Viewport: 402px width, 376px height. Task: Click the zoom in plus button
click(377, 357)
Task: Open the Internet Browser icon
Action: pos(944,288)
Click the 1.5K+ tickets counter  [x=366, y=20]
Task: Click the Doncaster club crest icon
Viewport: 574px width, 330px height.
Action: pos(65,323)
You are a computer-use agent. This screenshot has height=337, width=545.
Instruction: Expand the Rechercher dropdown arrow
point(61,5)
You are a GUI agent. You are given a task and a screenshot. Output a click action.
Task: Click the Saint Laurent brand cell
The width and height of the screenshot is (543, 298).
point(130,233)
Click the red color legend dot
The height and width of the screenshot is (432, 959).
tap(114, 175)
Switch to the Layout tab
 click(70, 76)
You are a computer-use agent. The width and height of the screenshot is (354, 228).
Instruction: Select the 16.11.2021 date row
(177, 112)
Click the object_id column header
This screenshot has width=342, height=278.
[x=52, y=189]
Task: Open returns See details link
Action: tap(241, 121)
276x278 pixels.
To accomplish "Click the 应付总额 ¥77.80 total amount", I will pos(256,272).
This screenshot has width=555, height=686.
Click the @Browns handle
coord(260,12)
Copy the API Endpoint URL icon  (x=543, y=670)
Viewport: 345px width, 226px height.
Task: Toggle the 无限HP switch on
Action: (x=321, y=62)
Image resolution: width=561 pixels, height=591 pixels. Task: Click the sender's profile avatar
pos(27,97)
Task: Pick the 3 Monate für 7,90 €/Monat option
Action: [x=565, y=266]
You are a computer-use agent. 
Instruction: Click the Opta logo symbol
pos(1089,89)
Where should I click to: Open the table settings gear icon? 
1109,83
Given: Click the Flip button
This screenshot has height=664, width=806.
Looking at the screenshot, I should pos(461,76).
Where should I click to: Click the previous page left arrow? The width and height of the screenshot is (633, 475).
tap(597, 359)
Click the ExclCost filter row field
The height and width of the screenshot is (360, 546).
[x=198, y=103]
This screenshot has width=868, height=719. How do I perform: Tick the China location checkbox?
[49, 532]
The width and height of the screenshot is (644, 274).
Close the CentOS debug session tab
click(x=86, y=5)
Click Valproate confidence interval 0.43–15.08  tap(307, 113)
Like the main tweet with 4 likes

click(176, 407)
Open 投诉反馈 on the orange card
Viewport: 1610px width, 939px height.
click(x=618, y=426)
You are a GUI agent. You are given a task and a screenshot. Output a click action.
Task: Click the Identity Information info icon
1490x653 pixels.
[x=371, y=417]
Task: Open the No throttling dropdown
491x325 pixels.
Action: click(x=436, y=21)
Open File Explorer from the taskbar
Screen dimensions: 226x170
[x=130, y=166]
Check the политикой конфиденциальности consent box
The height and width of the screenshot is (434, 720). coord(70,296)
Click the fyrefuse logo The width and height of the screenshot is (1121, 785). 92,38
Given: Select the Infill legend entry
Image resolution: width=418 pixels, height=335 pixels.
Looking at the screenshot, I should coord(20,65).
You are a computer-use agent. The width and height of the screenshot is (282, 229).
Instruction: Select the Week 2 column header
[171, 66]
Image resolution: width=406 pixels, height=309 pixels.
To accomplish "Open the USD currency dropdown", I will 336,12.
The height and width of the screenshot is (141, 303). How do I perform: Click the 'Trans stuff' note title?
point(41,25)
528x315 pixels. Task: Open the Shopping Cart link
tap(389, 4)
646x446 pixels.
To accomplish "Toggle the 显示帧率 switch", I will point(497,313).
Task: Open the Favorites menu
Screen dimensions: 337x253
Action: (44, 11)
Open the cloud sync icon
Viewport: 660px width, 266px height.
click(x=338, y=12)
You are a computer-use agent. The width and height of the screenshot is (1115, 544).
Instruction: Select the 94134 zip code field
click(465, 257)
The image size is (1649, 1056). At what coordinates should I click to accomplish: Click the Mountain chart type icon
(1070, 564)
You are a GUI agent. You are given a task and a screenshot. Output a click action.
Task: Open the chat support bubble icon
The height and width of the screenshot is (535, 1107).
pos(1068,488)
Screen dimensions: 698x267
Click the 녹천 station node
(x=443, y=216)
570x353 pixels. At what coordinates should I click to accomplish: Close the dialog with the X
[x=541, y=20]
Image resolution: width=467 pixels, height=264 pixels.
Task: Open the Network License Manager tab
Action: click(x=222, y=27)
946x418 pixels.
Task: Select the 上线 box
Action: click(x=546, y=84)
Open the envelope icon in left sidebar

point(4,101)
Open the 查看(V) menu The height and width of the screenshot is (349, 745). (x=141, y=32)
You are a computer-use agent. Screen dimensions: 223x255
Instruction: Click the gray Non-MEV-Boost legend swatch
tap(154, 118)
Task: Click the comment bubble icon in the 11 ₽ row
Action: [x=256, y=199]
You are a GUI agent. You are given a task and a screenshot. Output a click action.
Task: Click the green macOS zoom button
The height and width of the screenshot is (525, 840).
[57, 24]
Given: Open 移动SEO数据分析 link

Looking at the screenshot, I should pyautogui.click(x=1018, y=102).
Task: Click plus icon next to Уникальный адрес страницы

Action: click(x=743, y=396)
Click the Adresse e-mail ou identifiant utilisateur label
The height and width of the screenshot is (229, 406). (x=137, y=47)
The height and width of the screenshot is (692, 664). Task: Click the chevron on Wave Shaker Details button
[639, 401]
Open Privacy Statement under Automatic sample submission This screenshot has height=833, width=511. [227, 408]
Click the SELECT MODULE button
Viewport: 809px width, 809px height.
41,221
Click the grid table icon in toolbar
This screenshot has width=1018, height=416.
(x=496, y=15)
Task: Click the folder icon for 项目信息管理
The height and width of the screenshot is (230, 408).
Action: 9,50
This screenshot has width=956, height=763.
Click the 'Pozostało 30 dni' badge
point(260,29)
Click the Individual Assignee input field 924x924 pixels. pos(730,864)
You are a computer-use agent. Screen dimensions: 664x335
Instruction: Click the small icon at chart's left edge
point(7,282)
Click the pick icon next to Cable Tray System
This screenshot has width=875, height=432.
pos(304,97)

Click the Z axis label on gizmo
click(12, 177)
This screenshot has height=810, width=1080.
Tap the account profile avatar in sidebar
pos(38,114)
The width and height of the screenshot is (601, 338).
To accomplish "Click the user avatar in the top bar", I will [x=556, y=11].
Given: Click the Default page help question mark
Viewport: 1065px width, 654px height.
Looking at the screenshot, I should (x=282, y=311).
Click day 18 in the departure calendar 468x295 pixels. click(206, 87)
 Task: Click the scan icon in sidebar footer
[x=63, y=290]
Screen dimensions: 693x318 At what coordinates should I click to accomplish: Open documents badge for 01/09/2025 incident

——————

» Required action:
Copy out whichever lines of the listing contain the word "will".

» Answer for the task:
To accomplish "Click the 应付总额 ¥77.80 total amount", I will pos(256,272).
To accomplish "Open the USD currency dropdown", I will 336,12.
To accomplish "Toggle the 显示帧率 switch", I will point(497,313).
To accomplish "Click the user avatar in the top bar", I will [x=556, y=11].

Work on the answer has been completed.